Novel imidazole substituted 6-methylidene-penems as broad-spectrum beta-lactamase inhibitors.

Aranapakam M Venkatesan1, Atul Agarwal, Takao Abe, Hideki Ushirogochi, Itsuki Yamamura, Toshio Kumagai, Peter J Petersen, William J Weiss, Eileen Lenoy, Youjun Yang, David M Shlaes, John L Ryan, Tarek S Mansour.   

Abstract

Beta-lactamases are serine and metallo-dependent enzymes produced by the bacteria in defense against beta-lactam antibiotics. Production of class-A, class-B, and class-C enzymes by the bacteria make the use of beta-lactam antibiotics ineffective in certain cases.
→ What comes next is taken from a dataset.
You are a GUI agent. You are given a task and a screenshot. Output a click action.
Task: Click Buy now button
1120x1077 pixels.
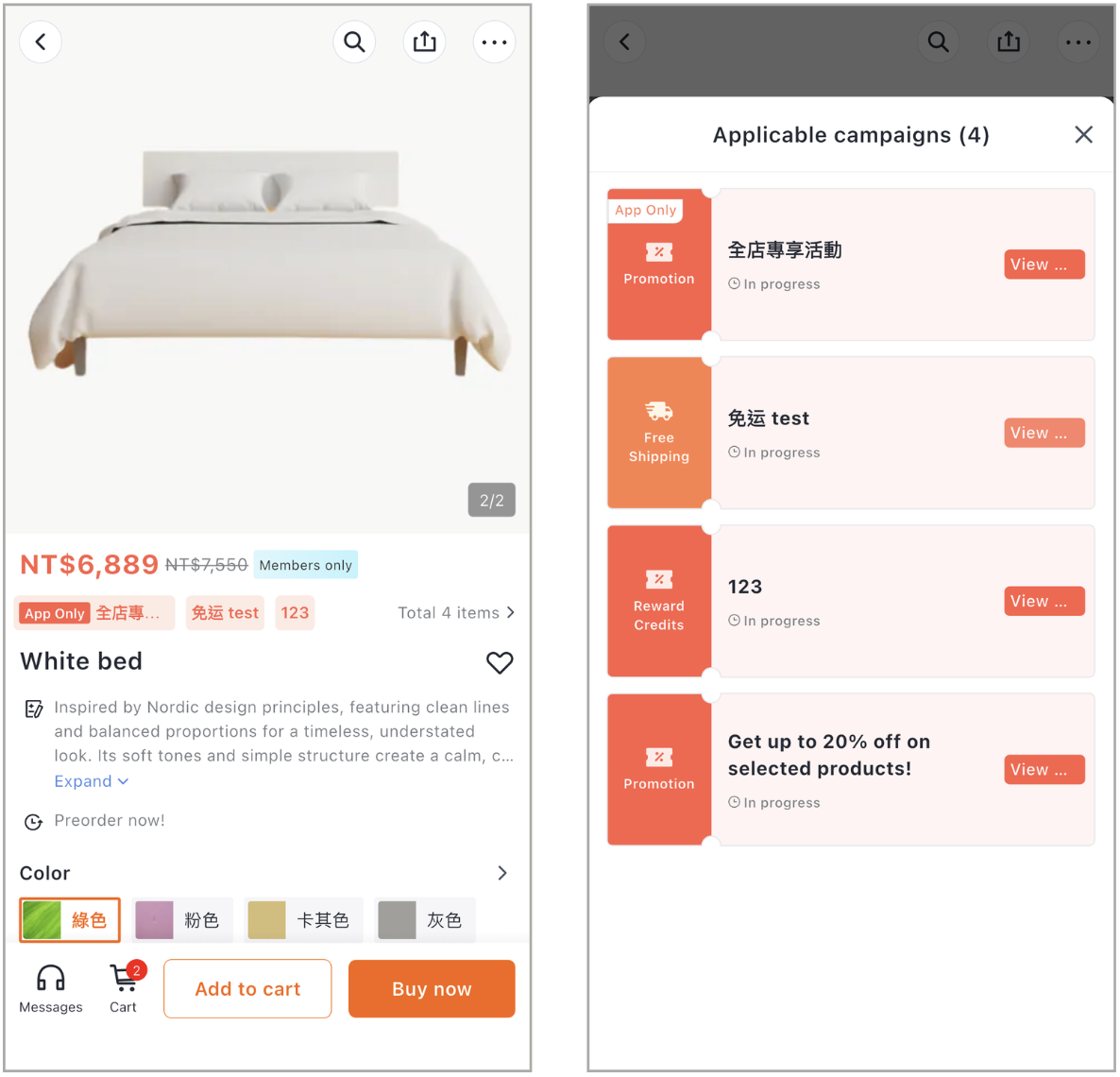(432, 988)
To overcome resistance to beta-lactam antibiotics, several beta-lactamase inhibitors such as clavulanic acid, sulbactam, and tazobactam are widely used in the clinic in combination with beta-lactam antibiotics. However, single point mutations within these enzymes have allowed bacteria to overcome the inhibitory effect of the commercially approved beta-lactamase inhibitors. Although the commercially available beta-lactamase inhibitor/beta-lactam antibiotic combinations are effective against class-A producing bacteria and many extended spectrum beta-lactamase (ESBL's) producing bacteria they are less effective against class-C enzymes expressing bacteria. To circumvent this problem, based on modeling studies several novel imidazole substituted 6-methylidene-penem derivatives were synthesized and tested against various beta-lactamase producing isolates. The present paper deals with the synthesis and structure-activity relationships (SAR) of these compounds.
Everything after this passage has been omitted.